章节 4:算力壁垒:规模法则(Scale)与基础设施的隐形门槛

📝 本节摘要

在本节中,Stephanie抛出了另一个关键问题:规模(Scale)是否是决定AI成败的唯一因素?Andrej坦诚地表示,规模确实是“第一主成分”,是训练大模型的基础门槛。然而,他深入揭示了隐藏在资金和硬件背后的真正挑战——基础设施的工程难度。他描述了管理数万张GPU集群的恐怖细节:硬件随机故障、分布式优化的复杂性以及相关人才的极度稀缺。他强调,仅仅给某人一堆GPU和钱并不意味着就能造出大模型,基础设施、算法和数据的综合专业能力才是关键。

[原文] [Stephanie Zhan]: so I'd love to address the other elephant in the room which is scale um simplistically it seems like scale is all that matters scale of data scale of compute and therefore the large research Labs large Tech Giants have an immense advantage today um what is your view of that and and is that all that matters and if not what else does

[译文] [Stephanie Zhan]: 我想谈谈房间里的另一个“大象”(显而易见却被回避的问题),那就是规模(Scale)。简单来说,似乎规模就是一切——数据的规模、计算的规模,因此大型研究实验室和大型科技巨头在今天拥有巨大的优势。
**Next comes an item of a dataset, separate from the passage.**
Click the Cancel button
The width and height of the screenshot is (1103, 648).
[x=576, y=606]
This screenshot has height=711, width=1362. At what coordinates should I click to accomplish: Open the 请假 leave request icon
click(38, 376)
你对此有何看法?规模就是一切吗?如果不是,还有什么重要因素?

[原文] [Andrej Karpathy]: um so I would say scale is definitely number one uh I do think there are details there to get right and I think you know um a lot also goes into the data set propriation and so on making it uh very good clean Etc that matters a lot these are all sort of like compute efficiency gains that you can get so there's the data the algorithms and then of course the um the training of the model and making it really large

[译文] [Andrej Karpathy]: 嗯,我会说规模绝对是第一位的。但我确实认为其中有很多细节需要处理好。你知道,很多工作也投入到了数据集的准备等方面,使其非常优质、干净等等,这非常重要。这些都能带来某种计算效率的收益。所以,有数据、算法,当然还有模型的训练以及将其做得非常大。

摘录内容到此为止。